Interaction effects of salinity and temperature have been investigated in some fish species but the use of temperature tolerance as a stressor challenge test is still limited. It reported that the survival of striped catfish juveniles reared in freshwater was significantly lower than the corresponding survival at 6 and 12 psu and 35 °C (Phuc et al. 2017). On the other hand, the combination of salinity and temperature in euryhaline tilapia did not affect the survival rate (Qiang et al. 2013). In our study, larvae exposed to 5 psu showed the highest level of survival in the heat shock test, with a significant difference to that of freshwater and 15 psu. This is difficult to explain according to available data but is likely related to energy cost in stress adaptation that may be lower in larvae subject to salinity of 5 and 10 psu. Although there was a gradual decrease of survival in fish submitted to 10 psu after 7.5 h of heat shock, fish proportionally increased their tolerance to high temperature as shown by the higher survival in early period compared to that of 0 and 15 psu. Besides, the challenge temperature of 39 °C is significantly higher than the average temperatures of Mekong Delta, with a prediction of 33 °C during the twenty-first century (Change 2014). To some extent, exposure to 10 psu positively affected the tolerance of striped catfish larvae to heat stress, at least under aquaculture conditions.

Conclusions

Generally, we observed significant increases of enzymatic activities and immune responses in fish exposed to 15 and 20 psu compared to that in the lower salinities.
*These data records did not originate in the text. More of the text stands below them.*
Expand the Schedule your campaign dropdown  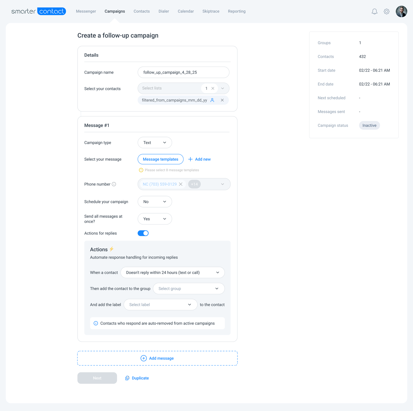point(155,202)
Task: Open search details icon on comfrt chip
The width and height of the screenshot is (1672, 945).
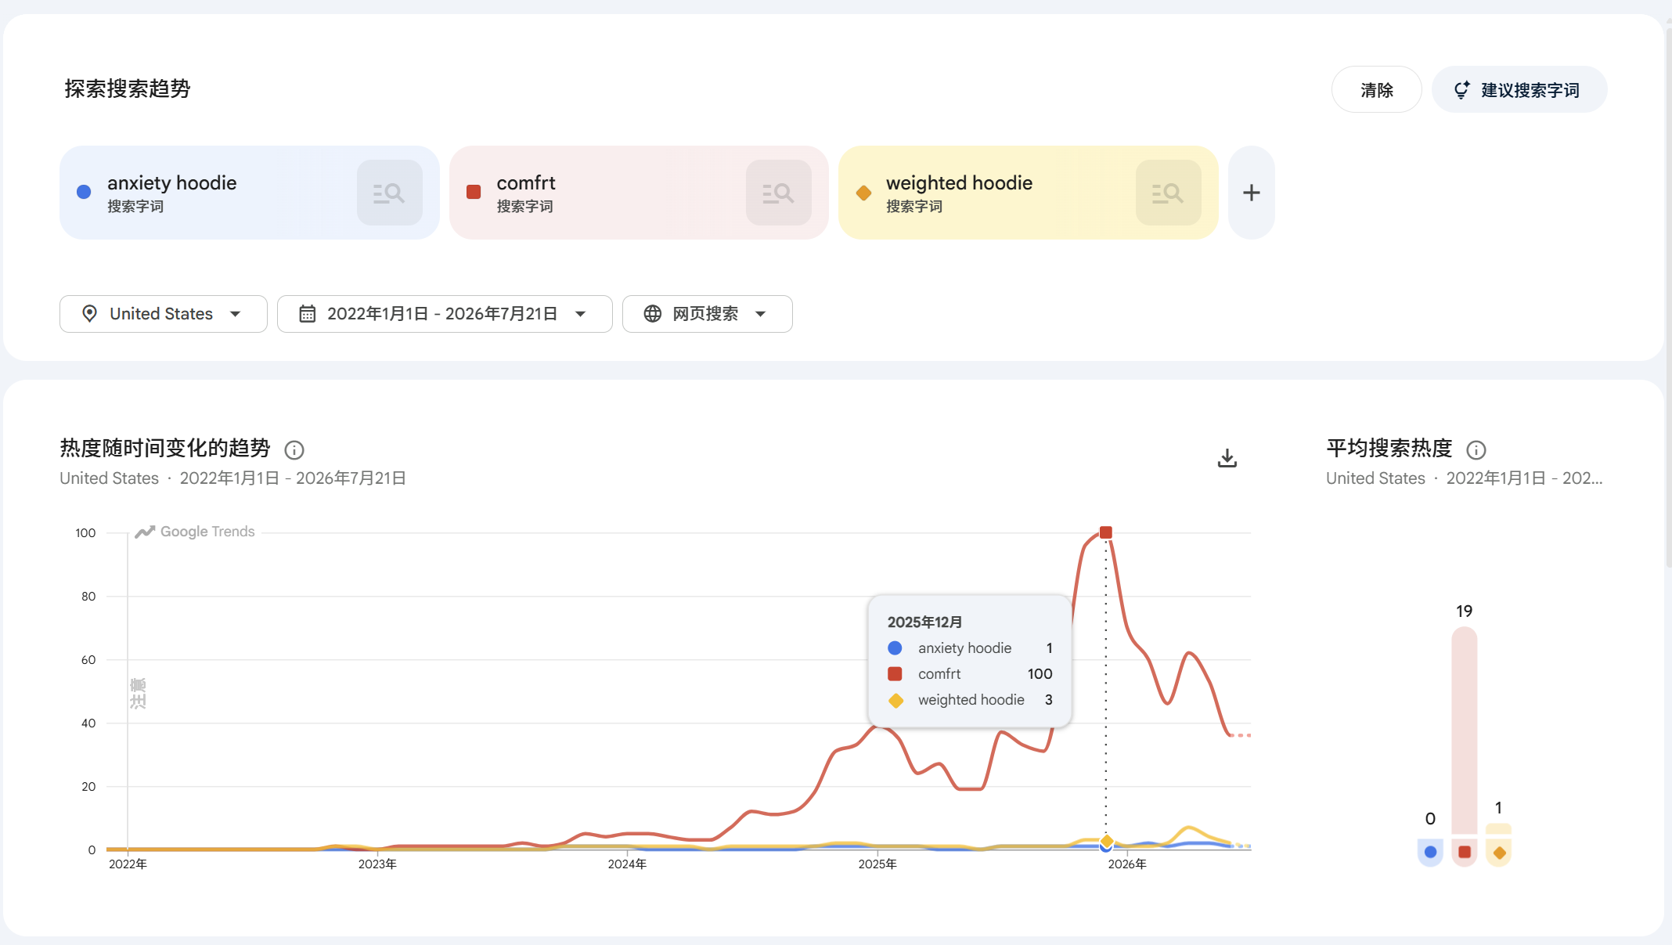Action: pos(778,193)
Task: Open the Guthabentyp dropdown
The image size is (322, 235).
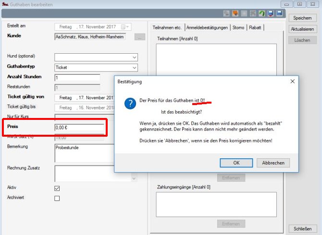Action: (134, 68)
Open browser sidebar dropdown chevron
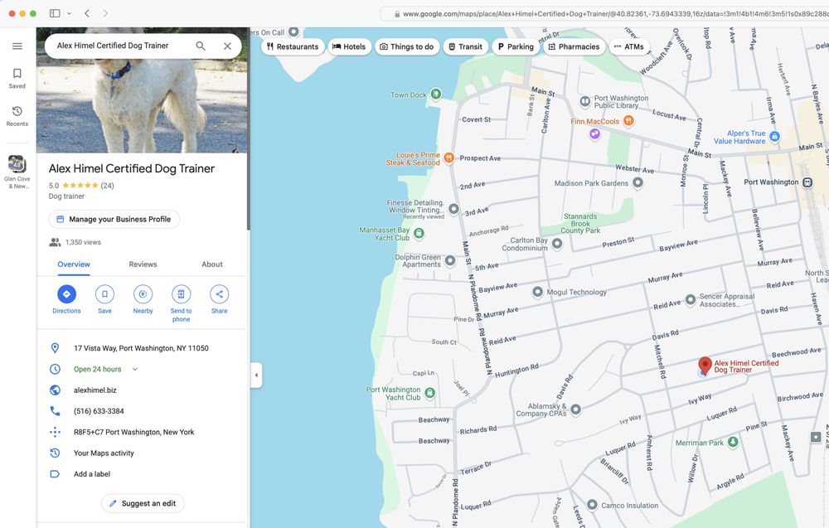Screen dimensions: 829x528 click(x=69, y=14)
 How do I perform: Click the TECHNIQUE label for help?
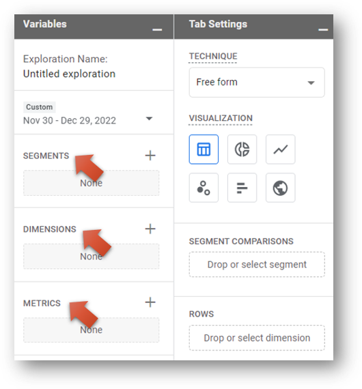point(213,57)
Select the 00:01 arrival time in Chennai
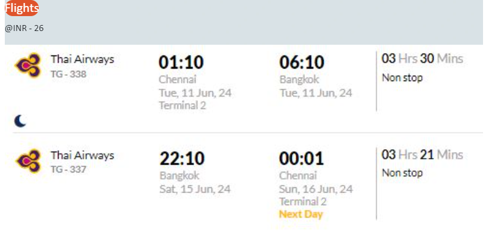 (x=301, y=158)
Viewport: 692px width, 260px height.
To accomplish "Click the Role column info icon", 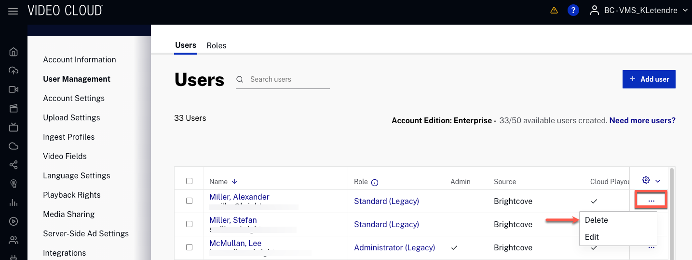I will (x=375, y=182).
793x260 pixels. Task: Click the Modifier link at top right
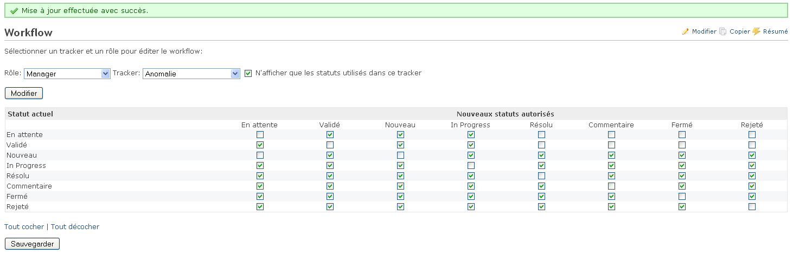click(704, 31)
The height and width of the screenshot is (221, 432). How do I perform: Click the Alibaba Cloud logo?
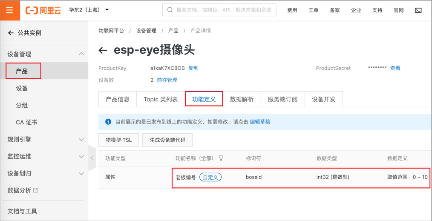coord(43,10)
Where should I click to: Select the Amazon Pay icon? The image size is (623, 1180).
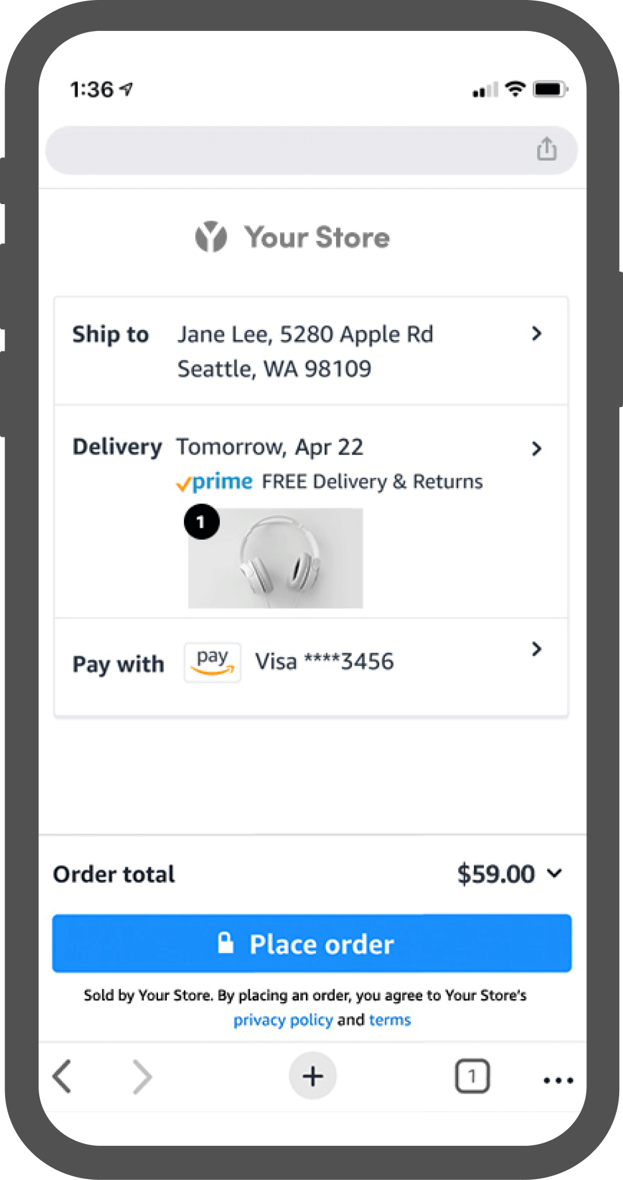(x=212, y=662)
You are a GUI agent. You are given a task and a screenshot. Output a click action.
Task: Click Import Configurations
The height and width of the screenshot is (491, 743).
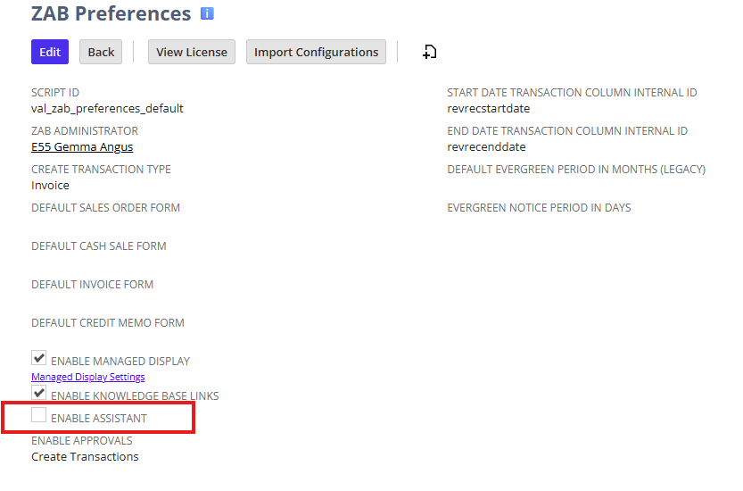pos(316,52)
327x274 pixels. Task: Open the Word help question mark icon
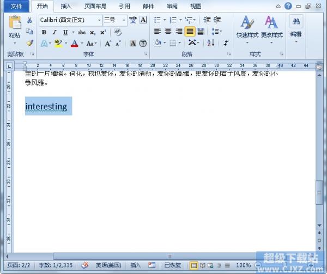(288, 7)
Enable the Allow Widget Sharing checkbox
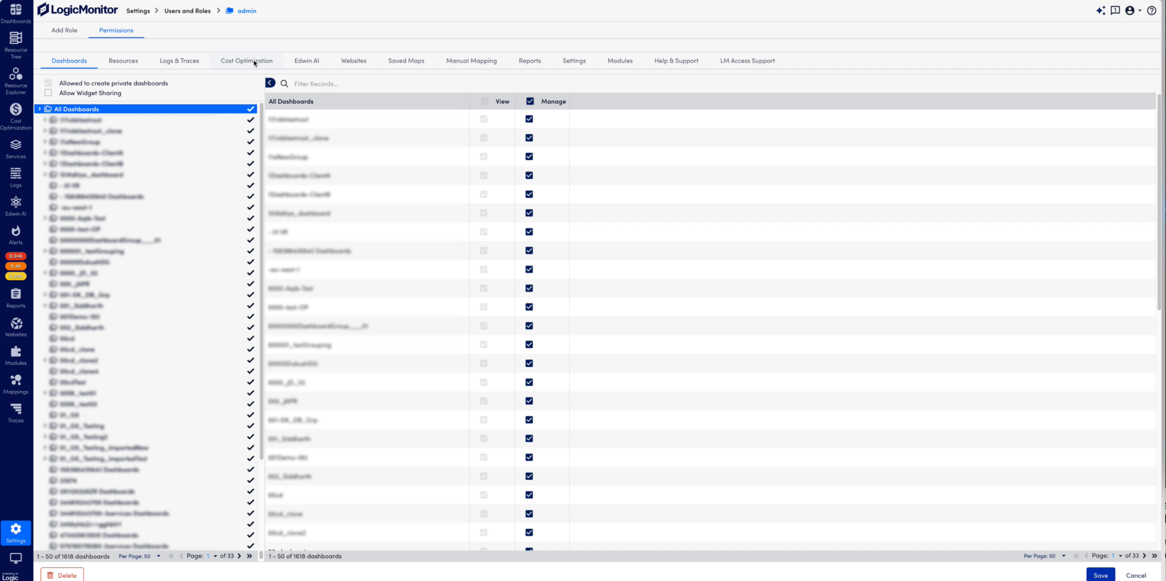This screenshot has width=1166, height=581. click(48, 93)
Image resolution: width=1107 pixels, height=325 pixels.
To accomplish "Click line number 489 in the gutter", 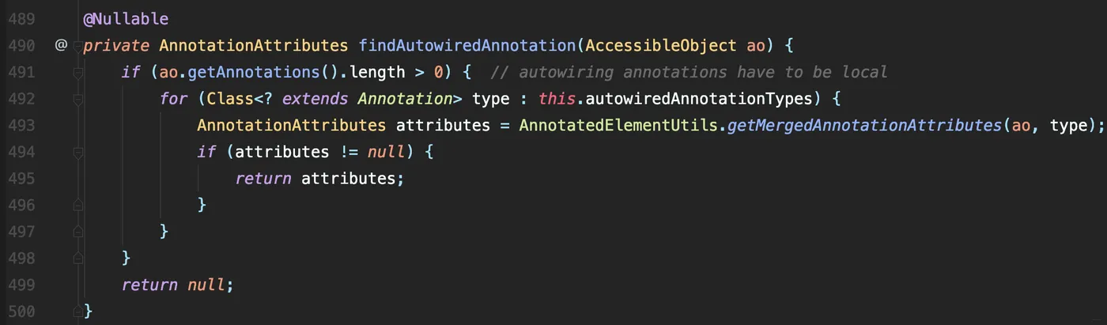I will pyautogui.click(x=21, y=18).
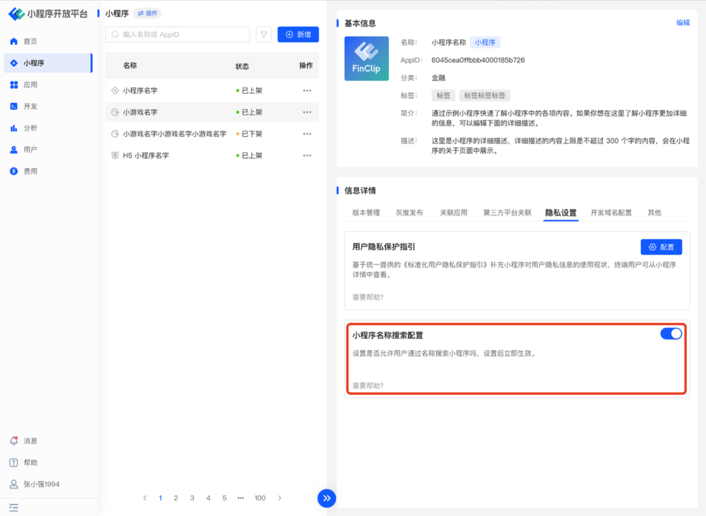The height and width of the screenshot is (516, 706).
Task: Click the FinClip app logo thumbnail
Action: [366, 58]
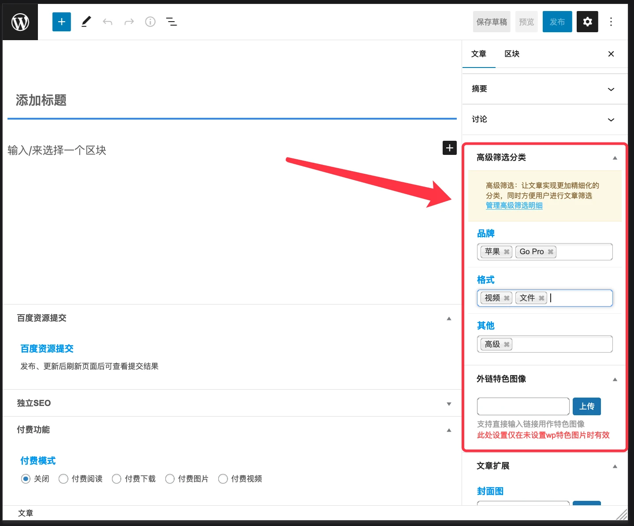Switch to the 区块 tab
This screenshot has height=526, width=634.
512,54
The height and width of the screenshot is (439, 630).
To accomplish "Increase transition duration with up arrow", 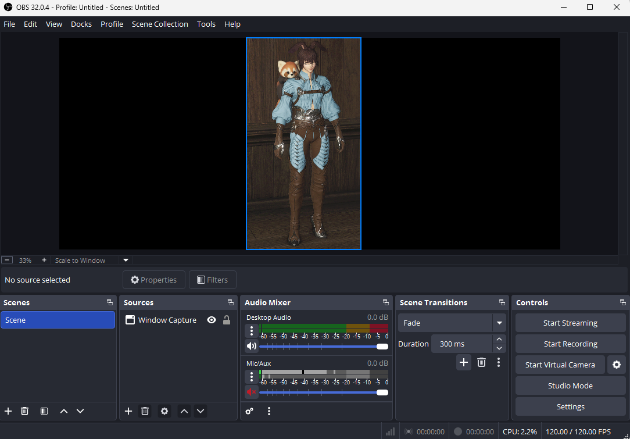I will point(499,340).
Additionally, these effects may proportionally support the performance of weight gain. However, when combining the results of survival rate and tolerance to thermal stress, the intermediate salinities of 5 and 10 psu were considered as the better environment in striped catfish larvae. Regarding deformities, although the increased levels of salinity induced some skeletal abnormalities, the malformations were not lethal at this stage. Besides, the results suggest that 20 psu condition represents the upper salinity threshold due to the low survival rate. The results were observed within a short-time experiment; therefore, it is required in further studies to estimate how the fish acclimate to salinity in the long run.